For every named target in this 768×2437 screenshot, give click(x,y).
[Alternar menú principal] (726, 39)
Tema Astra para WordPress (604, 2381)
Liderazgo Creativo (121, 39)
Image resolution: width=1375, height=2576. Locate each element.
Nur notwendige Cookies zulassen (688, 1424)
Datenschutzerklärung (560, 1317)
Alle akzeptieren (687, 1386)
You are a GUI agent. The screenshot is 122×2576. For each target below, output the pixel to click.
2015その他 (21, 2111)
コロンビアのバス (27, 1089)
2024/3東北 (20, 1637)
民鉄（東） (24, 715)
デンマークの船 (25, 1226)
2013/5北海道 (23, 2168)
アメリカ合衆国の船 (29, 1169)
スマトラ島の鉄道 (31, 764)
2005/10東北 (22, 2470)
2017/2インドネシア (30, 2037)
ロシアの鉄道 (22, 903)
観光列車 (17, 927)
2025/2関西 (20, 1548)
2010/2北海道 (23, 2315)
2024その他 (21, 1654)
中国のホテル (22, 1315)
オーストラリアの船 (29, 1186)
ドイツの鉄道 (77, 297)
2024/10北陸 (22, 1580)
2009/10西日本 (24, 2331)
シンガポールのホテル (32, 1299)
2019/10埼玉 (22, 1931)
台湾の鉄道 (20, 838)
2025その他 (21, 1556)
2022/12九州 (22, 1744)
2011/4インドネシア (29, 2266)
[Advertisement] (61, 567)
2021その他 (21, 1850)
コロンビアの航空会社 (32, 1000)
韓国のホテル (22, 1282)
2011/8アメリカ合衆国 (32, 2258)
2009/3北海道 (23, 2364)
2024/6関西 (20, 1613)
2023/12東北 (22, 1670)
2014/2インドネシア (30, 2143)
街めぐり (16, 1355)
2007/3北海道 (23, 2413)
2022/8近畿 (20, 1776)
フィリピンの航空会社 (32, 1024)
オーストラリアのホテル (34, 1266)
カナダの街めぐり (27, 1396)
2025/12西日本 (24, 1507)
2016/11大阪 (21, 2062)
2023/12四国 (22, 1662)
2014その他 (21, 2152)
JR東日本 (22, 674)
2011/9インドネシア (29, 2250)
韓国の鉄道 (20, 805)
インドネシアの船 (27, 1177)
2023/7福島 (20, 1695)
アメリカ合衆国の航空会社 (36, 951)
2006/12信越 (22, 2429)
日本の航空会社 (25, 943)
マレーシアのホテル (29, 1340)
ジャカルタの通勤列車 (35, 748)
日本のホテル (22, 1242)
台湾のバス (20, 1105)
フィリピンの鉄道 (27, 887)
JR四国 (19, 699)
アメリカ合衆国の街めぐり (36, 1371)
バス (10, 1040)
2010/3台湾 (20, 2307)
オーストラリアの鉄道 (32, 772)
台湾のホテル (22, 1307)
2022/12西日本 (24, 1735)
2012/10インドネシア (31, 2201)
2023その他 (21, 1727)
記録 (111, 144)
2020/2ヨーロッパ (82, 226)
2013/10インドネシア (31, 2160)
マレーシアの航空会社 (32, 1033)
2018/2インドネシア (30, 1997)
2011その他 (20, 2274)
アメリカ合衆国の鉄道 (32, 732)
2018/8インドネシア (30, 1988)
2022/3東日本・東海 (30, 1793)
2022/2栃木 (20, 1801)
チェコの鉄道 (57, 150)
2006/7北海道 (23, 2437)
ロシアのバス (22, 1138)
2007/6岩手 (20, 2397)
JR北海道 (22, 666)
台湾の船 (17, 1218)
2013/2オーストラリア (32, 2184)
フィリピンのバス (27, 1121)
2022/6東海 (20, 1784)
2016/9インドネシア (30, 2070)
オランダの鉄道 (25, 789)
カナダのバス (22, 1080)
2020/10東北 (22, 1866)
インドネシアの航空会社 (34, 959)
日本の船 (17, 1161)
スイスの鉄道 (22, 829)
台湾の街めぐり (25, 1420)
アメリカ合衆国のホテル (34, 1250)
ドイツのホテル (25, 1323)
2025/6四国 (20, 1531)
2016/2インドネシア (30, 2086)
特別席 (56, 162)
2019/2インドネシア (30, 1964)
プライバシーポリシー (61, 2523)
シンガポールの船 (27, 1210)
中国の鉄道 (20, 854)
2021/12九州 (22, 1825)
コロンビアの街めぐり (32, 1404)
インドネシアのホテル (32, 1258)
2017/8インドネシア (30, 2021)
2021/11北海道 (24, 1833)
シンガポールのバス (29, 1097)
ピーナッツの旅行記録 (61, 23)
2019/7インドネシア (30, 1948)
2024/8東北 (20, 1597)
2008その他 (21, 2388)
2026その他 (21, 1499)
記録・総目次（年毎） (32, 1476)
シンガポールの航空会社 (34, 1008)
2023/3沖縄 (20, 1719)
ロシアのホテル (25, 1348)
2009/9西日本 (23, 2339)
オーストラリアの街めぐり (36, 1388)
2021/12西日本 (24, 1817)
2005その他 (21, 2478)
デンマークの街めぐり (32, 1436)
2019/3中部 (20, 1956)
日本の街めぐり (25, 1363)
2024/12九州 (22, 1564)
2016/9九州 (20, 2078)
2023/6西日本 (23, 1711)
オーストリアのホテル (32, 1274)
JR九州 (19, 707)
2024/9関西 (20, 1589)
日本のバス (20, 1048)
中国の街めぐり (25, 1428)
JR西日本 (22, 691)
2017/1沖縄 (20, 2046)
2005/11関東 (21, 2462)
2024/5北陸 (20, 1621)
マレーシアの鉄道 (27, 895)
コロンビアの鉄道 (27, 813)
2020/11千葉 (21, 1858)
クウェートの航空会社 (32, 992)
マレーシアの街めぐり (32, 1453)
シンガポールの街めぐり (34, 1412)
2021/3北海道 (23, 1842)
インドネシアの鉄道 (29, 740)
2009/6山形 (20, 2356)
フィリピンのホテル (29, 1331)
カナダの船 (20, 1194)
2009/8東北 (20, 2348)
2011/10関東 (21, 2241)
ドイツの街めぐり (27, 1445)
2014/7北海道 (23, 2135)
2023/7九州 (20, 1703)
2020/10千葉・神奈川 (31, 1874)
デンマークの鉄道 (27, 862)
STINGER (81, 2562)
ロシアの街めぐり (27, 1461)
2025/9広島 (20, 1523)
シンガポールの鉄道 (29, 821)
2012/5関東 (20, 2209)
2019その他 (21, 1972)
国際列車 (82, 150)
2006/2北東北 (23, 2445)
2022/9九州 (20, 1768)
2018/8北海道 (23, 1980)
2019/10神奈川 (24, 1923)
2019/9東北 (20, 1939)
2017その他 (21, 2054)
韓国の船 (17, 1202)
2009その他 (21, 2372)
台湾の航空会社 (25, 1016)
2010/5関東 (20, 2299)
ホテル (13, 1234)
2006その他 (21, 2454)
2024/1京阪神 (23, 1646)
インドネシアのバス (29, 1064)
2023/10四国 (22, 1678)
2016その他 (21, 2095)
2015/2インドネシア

* Action item *
Copy every record exactly, leaving each line intact.

* Task output *
For every named target in this 768×2437 screenshot, give click(x,y).
[Alternar menú principal] (726, 39)
Tema Astra para WordPress (604, 2381)
Liderazgo Creativo (121, 39)
Image resolution: width=1375, height=2576. Locate each element.
Nur notwendige Cookies zulassen (688, 1424)
Datenschutzerklärung (560, 1317)
Alle akzeptieren (687, 1386)
You are a GUI agent. The screenshot is 122×2576. For each target below, output the pixel to click.
2015その他 (21, 2111)
コロンビアのバス (27, 1089)
2024/3東北 (20, 1637)
民鉄（東） (24, 715)
デンマークの船 (25, 1226)
2013/5北海道 (23, 2168)
アメリカ合衆国の船 (29, 1169)
スマトラ島の鉄道 (31, 764)
2005/10東北 (22, 2470)
2017/2インドネシア (30, 2037)
ロシアの鉄道 (22, 903)
観光列車 (17, 927)
2025/2関西 (20, 1548)
2010/2北海道 (23, 2315)
2024その他 (21, 1654)
中国のホテル (22, 1315)
オーストラリアの船 (29, 1186)
ドイツの鉄道 (77, 297)
2024/10北陸 (22, 1580)
2009/10西日本 (24, 2331)
シンガポールのホテル (32, 1299)
2019/10埼玉 (22, 1931)
台湾の鉄道 (20, 838)
2025その他 (21, 1556)
2022/12九州 (22, 1744)
2011/4インドネシア (29, 2266)
[Advertisement] (61, 567)
2021その他 (21, 1850)
コロンビアの航空会社 (32, 1000)
韓国のホテル (22, 1282)
2011/8アメリカ合衆国 (32, 2258)
2009/3北海道 (23, 2364)
2024/6関西 (20, 1613)
2023/12東北 (22, 1670)
2014/2インドネシア (30, 2143)
街めぐり (16, 1355)
2007/3北海道 (23, 2413)
2022/8近畿 (20, 1776)
フィリピンの航空会社 (32, 1024)
オーストラリアのホテル (34, 1266)
カナダの街めぐり (27, 1396)
2025/12西日本 (24, 1507)
2016/11大阪 (21, 2062)
2023/12四国 (22, 1662)
2014その他 (21, 2152)
JR東日本 (22, 674)
2011/9インドネシア (29, 2250)
韓国の鉄道 (20, 805)
インドネシアの船 (27, 1177)
2023/7福島 (20, 1695)
アメリカ合衆国の航空会社 (36, 951)
2006/12信越 (22, 2429)
日本の航空会社 (25, 943)
マレーシアのホテル (29, 1340)
ジャカルタの通勤列車 (35, 748)
日本のホテル (22, 1242)
台湾のバス (20, 1105)
フィリピンの鉄道 (27, 887)
JR四国 (19, 699)
アメリカ合衆国の街めぐり (36, 1371)
バス (10, 1040)
2010/3台湾 (20, 2307)
オーストラリアの鉄道 (32, 772)
台湾のホテル (22, 1307)
2022/12西日本 (24, 1735)
2012/10インドネシア (31, 2201)
2023その他 (21, 1727)
記録 (111, 144)
2020/2ヨーロッパ (82, 226)
2013/10インドネシア (31, 2160)
マレーシアの航空会社 (32, 1033)
2018/2インドネシア (30, 1997)
2011その他 (20, 2274)
アメリカ合衆国の鉄道 (32, 732)
2018/8インドネシア (30, 1988)
2022/3東日本・東海 (30, 1793)
2022/2栃木 (20, 1801)
チェコの鉄道 (57, 150)
2006/7北海道 (23, 2437)
ロシアのバス (22, 1138)
2007/6岩手 (20, 2397)
JR北海道 (22, 666)
台湾の船 (17, 1218)
2013/2オーストラリア (32, 2184)
フィリピンのバス (27, 1121)
2022/6東海 (20, 1784)
2016/9インドネシア (30, 2070)
オランダの鉄道 (25, 789)
カナダのバス (22, 1080)
2020/10東北 (22, 1866)
インドネシアの航空会社 (34, 959)
日本の船 (17, 1161)
スイスの鉄道 (22, 829)
台湾の街めぐり (25, 1420)
アメリカ合衆国のホテル (34, 1250)
ドイツのホテル (25, 1323)
2025/6四国 (20, 1531)
2016/2インドネシア (30, 2086)
特別席 (56, 162)
2019/2インドネシア (30, 1964)
プライバシーポリシー (61, 2523)
シンガポールの船 (27, 1210)
中国の鉄道 (20, 854)
2021/12九州 (22, 1825)
コロンビアの街めぐり (32, 1404)
インドネシアのホテル (32, 1258)
2017/8インドネシア (30, 2021)
2021/11北海道 (24, 1833)
シンガポールのバス (29, 1097)
ピーナッツの旅行記録 (61, 23)
2019/7インドネシア (30, 1948)
2024/8東北 (20, 1597)
2008その他 (21, 2388)
2026その他 (21, 1499)
記録・総目次（年毎） (32, 1476)
シンガポールの航空会社 (34, 1008)
2023/3沖縄 (20, 1719)
ロシアのホテル (25, 1348)
2009/9西日本 (23, 2339)
オーストラリアの街めぐり (36, 1388)
2021/12西日本 (24, 1817)
2005その他 (21, 2478)
デンマークの街めぐり (32, 1436)
2019/3中部 (20, 1956)
日本の街めぐり (25, 1363)
2024/12九州 (22, 1564)
2016/9九州 (20, 2078)
2023/6西日本 (23, 1711)
オーストリアのホテル (32, 1274)
JR九州 (19, 707)
2024/9関西 (20, 1589)
日本のバス (20, 1048)
中国の街めぐり (25, 1428)
JR西日本 (22, 691)
2017/1沖縄 (20, 2046)
2005/11関東 (21, 2462)
2024/5北陸 (20, 1621)
マレーシアの鉄道 (27, 895)
コロンビアの鉄道 (27, 813)
2020/11千葉 (21, 1858)
クウェートの航空会社 (32, 992)
マレーシアの街めぐり (32, 1453)
シンガポールの街めぐり (34, 1412)
2021/3北海道 (23, 1842)
インドネシアの鉄道 (29, 740)
2009/6山形 (20, 2356)
フィリピンのホテル (29, 1331)
カナダの船 (20, 1194)
2009/8東北 (20, 2348)
2011/10関東 (21, 2241)
ドイツの街めぐり (27, 1445)
2014/7北海道 (23, 2135)
2023/7九州 (20, 1703)
2020/10千葉・神奈川 (31, 1874)
デンマークの鉄道 (27, 862)
STINGER (81, 2562)
ロシアの街めぐり (27, 1461)
2025/9広島 (20, 1523)
シンガポールの鉄道 (29, 821)
2012/5関東 (20, 2209)
2019その他 (21, 1972)
国際列車 (82, 150)
2006/2北東北 (23, 2445)
2022/9九州 (20, 1768)
2018/8北海道 (23, 1980)
2019/10神奈川 (24, 1923)
2019/9東北 (20, 1939)
2017その他 (21, 2054)
韓国の船 (17, 1202)
2009その他 (21, 2372)
台湾の航空会社 (25, 1016)
2010/5関東 (20, 2299)
ホテル (13, 1234)
2006その他 (21, 2454)
2024/1京阪神 (23, 1646)
インドネシアのバス (29, 1064)
2023/10四国 (22, 1678)
2016その他 (21, 2095)
2015/2インドネシア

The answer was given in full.